Job: Copy the data starting at the line with "The image size is (1263, 707)." and ending at the line with "should pyautogui.click(x=428, y=18).", and replace "computer-use agent" with "desktop assistant". Leave everything else the same.

Dataset rows:
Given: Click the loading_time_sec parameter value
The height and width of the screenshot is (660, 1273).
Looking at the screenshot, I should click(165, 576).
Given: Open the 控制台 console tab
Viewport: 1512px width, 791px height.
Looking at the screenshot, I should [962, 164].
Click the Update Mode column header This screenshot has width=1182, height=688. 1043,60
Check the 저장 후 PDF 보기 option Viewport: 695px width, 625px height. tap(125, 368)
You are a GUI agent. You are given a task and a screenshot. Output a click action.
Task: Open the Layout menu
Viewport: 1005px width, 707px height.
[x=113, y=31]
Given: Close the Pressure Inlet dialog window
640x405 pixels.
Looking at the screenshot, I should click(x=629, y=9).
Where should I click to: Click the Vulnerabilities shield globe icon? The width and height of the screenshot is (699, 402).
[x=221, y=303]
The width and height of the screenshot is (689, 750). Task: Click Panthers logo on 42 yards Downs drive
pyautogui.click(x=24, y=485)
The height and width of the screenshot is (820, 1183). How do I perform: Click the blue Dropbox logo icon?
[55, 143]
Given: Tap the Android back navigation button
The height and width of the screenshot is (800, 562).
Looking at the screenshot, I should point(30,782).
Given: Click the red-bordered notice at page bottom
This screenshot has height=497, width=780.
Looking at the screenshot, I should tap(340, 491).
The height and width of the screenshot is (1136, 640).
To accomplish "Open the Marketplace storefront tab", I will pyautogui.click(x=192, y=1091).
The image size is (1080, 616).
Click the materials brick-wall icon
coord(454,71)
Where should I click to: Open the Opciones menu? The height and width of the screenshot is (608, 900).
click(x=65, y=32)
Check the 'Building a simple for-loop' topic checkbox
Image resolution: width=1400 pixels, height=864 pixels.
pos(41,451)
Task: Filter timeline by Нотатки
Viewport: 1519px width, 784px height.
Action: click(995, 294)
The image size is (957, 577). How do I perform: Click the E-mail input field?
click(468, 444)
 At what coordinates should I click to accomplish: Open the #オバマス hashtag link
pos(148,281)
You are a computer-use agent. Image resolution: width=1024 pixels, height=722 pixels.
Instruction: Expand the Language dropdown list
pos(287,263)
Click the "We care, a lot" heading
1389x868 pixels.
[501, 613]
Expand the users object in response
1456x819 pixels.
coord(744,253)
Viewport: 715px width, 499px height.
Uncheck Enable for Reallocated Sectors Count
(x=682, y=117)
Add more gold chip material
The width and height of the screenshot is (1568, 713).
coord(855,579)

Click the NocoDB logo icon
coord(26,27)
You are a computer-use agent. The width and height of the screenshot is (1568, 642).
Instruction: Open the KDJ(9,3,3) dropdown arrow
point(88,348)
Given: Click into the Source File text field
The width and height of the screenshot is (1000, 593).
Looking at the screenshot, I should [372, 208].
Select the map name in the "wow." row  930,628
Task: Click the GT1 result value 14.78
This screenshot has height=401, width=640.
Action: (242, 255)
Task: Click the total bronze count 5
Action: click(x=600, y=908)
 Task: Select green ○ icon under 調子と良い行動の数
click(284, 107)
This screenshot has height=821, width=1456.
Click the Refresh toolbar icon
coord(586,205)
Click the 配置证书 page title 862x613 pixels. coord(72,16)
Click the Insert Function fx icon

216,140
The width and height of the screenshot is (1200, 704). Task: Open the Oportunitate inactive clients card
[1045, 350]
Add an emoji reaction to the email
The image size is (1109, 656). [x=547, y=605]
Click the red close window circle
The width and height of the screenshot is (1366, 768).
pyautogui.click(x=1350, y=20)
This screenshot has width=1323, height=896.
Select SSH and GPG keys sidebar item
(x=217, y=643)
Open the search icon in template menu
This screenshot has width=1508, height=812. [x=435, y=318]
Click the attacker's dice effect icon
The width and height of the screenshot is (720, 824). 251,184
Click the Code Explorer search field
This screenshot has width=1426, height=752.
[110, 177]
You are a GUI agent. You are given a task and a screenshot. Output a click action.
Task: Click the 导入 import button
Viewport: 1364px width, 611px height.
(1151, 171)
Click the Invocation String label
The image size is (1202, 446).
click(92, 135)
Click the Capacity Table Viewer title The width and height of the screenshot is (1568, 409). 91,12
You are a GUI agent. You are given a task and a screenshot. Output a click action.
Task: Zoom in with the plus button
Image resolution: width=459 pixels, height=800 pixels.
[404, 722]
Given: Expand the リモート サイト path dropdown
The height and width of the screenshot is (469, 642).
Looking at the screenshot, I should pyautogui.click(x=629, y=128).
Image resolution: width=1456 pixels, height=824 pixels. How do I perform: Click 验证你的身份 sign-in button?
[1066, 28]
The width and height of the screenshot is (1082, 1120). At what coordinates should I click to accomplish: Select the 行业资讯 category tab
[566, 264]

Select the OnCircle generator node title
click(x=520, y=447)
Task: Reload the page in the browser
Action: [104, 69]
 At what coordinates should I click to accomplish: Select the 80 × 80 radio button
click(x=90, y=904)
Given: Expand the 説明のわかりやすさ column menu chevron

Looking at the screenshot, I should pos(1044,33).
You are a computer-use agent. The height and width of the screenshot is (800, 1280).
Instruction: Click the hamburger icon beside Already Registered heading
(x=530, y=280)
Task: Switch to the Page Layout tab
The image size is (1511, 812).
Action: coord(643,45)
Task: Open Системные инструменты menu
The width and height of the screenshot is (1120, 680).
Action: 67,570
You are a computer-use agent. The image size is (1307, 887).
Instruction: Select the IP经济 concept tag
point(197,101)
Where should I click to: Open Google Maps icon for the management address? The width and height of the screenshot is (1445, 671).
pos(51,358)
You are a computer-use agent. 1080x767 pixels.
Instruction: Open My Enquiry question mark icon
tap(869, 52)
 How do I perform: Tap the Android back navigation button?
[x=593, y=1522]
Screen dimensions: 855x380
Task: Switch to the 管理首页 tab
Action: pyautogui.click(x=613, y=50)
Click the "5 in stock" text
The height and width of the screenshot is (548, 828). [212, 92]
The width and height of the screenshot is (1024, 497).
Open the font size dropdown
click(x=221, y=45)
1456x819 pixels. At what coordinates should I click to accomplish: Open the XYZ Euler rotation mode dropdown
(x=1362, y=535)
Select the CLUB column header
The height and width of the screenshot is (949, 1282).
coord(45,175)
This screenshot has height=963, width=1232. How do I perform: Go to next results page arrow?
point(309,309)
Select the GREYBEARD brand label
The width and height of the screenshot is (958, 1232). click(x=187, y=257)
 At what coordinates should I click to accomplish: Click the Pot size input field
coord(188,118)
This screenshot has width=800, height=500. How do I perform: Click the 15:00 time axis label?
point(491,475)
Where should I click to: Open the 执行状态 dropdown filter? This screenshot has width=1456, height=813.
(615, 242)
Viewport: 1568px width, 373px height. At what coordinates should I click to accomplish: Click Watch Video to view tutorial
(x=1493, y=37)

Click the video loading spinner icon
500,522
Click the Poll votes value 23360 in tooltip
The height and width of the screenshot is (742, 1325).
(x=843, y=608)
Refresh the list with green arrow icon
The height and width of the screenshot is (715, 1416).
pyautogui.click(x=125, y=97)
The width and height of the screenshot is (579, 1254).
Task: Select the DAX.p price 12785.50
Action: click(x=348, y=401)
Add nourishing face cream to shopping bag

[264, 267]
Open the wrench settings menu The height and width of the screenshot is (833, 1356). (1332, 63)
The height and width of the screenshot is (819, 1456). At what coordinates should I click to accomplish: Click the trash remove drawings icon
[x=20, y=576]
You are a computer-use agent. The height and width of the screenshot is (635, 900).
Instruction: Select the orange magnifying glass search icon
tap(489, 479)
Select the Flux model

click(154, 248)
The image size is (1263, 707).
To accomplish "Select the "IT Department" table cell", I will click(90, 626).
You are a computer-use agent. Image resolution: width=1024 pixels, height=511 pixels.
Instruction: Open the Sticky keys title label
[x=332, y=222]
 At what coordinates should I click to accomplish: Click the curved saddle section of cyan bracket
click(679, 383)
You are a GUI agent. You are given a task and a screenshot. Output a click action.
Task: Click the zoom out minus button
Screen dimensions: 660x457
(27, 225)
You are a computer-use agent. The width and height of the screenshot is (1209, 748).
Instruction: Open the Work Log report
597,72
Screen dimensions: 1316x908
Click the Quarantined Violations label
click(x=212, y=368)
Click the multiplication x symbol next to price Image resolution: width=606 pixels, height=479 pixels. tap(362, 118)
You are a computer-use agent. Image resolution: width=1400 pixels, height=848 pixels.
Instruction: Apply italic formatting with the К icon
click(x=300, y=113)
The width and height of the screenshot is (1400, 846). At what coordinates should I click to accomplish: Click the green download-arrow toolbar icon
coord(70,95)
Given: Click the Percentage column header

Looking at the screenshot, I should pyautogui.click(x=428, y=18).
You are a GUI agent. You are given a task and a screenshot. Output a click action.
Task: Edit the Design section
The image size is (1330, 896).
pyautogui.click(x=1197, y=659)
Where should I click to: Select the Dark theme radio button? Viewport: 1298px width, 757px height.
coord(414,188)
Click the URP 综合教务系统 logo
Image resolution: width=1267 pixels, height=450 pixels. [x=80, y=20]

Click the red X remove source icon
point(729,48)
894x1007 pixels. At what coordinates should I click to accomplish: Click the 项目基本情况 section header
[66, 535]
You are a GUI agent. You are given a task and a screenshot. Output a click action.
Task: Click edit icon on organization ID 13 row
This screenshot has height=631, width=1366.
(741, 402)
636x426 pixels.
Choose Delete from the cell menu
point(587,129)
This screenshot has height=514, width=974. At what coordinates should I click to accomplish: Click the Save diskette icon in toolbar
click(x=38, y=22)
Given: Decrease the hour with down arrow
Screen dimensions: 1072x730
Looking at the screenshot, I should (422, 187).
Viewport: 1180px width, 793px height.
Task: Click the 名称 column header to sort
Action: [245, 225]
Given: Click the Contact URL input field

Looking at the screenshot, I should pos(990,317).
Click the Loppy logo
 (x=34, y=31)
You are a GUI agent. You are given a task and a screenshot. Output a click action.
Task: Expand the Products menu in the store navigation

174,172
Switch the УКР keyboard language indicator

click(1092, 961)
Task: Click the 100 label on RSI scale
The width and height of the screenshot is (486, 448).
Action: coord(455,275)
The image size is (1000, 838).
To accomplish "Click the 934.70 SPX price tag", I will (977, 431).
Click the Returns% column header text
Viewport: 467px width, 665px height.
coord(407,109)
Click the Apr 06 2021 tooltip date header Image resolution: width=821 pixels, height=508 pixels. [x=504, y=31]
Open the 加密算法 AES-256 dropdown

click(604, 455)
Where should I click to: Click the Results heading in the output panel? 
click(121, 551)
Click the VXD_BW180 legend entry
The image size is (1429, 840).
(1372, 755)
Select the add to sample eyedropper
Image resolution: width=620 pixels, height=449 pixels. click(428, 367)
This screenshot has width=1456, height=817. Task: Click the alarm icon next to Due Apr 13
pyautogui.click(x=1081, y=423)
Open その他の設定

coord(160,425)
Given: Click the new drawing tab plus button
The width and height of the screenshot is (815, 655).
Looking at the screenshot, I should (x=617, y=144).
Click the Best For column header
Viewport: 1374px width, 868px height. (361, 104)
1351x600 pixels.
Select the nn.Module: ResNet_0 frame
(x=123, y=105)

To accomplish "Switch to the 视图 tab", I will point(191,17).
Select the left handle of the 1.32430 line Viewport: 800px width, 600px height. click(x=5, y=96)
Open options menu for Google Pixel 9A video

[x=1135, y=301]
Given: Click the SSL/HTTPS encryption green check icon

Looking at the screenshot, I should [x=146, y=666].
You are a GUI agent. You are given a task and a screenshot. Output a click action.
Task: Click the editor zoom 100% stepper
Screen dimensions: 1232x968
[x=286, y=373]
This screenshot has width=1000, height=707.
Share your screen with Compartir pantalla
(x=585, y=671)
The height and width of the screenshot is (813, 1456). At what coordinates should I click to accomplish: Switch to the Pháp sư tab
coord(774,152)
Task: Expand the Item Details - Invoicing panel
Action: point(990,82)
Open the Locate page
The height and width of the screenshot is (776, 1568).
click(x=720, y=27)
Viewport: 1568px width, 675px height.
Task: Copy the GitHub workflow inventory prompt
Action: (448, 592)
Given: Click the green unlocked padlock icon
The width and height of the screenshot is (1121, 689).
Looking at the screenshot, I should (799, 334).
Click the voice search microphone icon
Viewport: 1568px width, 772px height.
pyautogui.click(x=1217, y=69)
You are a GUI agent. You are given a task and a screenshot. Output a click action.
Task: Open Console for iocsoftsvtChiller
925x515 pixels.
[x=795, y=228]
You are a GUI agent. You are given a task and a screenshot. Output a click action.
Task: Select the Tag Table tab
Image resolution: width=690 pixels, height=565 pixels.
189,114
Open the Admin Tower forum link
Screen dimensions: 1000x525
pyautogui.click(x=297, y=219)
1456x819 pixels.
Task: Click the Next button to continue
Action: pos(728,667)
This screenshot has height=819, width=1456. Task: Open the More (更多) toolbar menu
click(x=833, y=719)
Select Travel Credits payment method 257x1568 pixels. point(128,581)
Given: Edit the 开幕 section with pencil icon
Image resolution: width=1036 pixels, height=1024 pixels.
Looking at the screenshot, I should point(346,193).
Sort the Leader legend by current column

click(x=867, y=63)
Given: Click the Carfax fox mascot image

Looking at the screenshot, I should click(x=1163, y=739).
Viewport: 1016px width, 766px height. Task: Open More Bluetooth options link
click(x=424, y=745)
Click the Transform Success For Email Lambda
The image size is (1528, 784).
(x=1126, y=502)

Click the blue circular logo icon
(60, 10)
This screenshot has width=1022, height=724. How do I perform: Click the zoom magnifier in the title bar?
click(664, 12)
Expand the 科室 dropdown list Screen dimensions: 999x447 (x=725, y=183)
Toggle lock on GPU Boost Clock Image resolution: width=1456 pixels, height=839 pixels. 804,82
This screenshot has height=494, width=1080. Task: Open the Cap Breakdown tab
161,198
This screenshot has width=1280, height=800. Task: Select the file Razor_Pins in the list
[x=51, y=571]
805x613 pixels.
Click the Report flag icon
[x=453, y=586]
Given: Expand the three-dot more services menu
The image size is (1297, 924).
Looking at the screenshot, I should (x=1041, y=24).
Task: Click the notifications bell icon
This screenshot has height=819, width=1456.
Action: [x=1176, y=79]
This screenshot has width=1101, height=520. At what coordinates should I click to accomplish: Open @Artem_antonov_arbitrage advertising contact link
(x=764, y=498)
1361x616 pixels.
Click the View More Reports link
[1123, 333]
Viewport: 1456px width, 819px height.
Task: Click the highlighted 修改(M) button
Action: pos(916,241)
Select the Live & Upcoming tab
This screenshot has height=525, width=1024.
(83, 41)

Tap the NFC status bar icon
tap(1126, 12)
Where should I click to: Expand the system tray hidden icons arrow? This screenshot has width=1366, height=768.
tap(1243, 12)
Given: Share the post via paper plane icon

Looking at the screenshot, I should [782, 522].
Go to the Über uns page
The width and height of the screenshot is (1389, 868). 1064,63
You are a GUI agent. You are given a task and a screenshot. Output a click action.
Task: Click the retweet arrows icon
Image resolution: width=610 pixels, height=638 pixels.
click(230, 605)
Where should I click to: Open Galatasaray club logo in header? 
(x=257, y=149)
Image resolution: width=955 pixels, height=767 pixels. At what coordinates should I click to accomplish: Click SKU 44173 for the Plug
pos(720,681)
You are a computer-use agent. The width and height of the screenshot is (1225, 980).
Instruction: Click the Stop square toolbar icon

In response:
The image size is (1263, 707).
To accomplish "Select the "IT Department" table cell", I will click(90, 626).
You are a desktop assistant. Image resolution: width=1024 pixels, height=511 pixels.
Instruction: Open the Sticky keys title label
[x=332, y=222]
 At what coordinates should I click to accomplish: Click the curved saddle section of cyan bracket
click(679, 383)
You are a GUI agent. You are given a task and a screenshot. Output a click action.
Task: Click the zoom out minus button
Screen dimensions: 660x457
(27, 225)
You are a desktop assistant. The width and height of the screenshot is (1209, 748).
Instruction: Open the Work Log report
597,72
Screen dimensions: 1316x908
Click the Quarantined Violations label
click(x=212, y=368)
Click the multiplication x symbol next to price Image resolution: width=606 pixels, height=479 pixels. tap(362, 118)
You are a desktop assistant. Image resolution: width=1400 pixels, height=848 pixels.
Instruction: Apply italic formatting with the К icon
click(x=300, y=113)
The width and height of the screenshot is (1400, 846). At what coordinates should I click to accomplish: Click the green download-arrow toolbar icon
coord(70,95)
Given: Click the Percentage column header

Looking at the screenshot, I should pyautogui.click(x=428, y=18).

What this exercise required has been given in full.